Wilson Fernandes: Com certeza, a experiência de ter vivenciado situações críticas faz toda a diferença em áreas como Impostos, M&A, FP&A e Compras – só para citar algumas. Mas, insisto na importância de que pessoas maduras sigam aprendendo sempre. Se a idade não assegura experiência, também não pode ser justificativa para não seguir aprendendo.
Como Executivo com mais de 50empres anos que ocupa posições de liderança em Finanças, o que você diria para outros profissionais deste grupo que ainda desejam buscar novos desafios em suas carreiras na área financeira e que precisam de uma referência como você?
Alfredo Silva: Eu diria para que dê atenção primeiro à própria saúde mental, física e espiritual. Você é a sua prioridade e o trabalho é um meio de vida. Atualize-se, pratique sempre a empatia, seja humilde e tenha a cabeça aberta para apreender com quem seja. Acredito que isso é uma das bases principais para manter um equilíbrio entre as gerações.
Stânia Moraes: O principal desafio é estar sempre em movimento, disposto a sempre aprender algo novo ou se aprofundar em algum assunto de seu interesse, pois conhecimento, já dizia o meu pai, não ocupa espaço e você só tem a ganhar. Um ponto bem importante, que é independente da idade ou qualquer outro viés, é manter a sua rede de contatos sempre ativa e saber transitar em todas as áreas de uma empresa. Mostre-se, seja uma pessoa notada pela sua ativa participação e, assim, todas as possíveis barreiras irão diminuir no seu caminho. Com isso, iremos criando oportunidades de carreira. “Diversidade é convidar para a festa, inclusão é convidar para dançar”, diz a nossa querida Rachel Maia.

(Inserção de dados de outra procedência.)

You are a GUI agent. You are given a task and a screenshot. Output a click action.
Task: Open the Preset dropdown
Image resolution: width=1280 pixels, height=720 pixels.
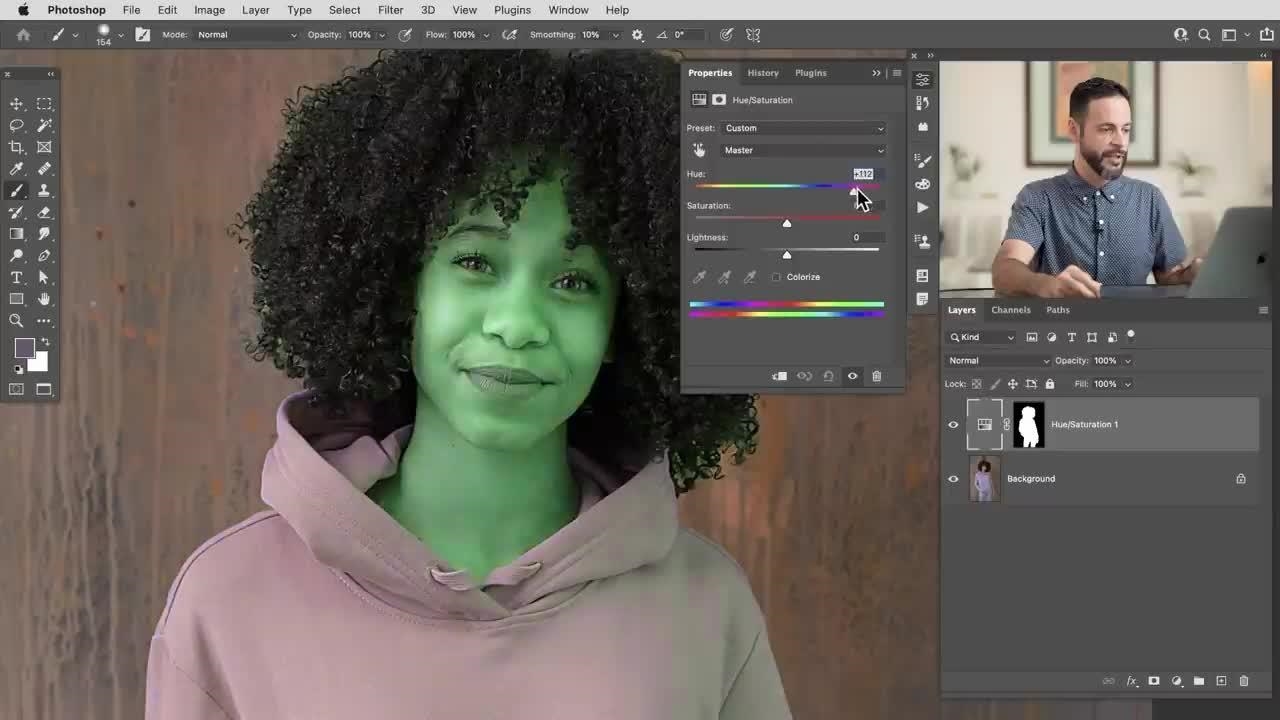pyautogui.click(x=804, y=128)
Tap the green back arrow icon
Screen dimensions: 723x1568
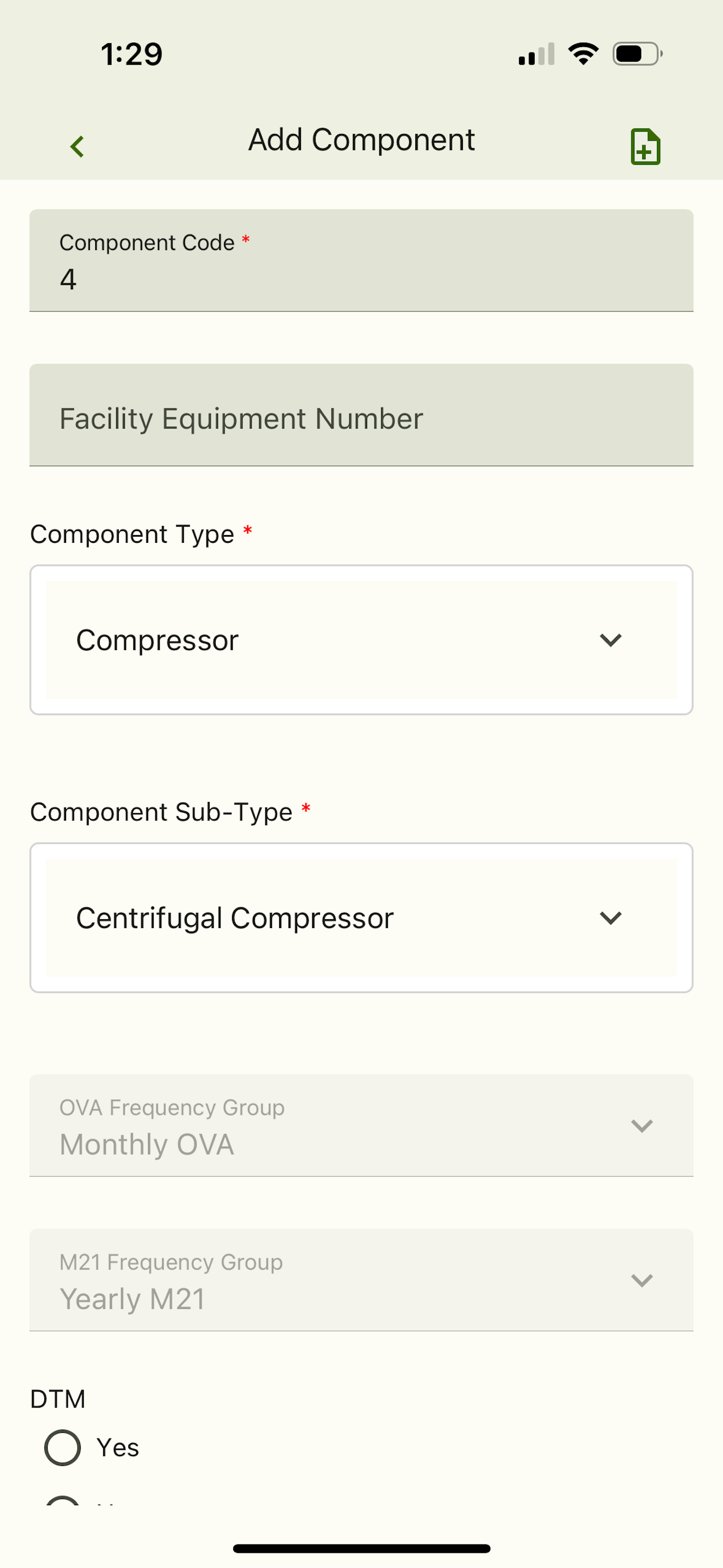pyautogui.click(x=77, y=147)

Wilson Fernandes: Acredito que o mais importante é o profissional mais maduro não perder de vista toda a experiência e capacidade que adquiriu ao longo da sua carreira. Essa experiência pode fazer a diferença para muitas empresas em vários momentos. Eu mudei de trabalho aos 47, 52 e 55 anos de idade a convite de grandes companhias, líderes em seus segmentos de mercado, sem falar que estou no auge da minha capacidade cognitiva, maturidade e liderança. Acredite em você e esqueça sua idade!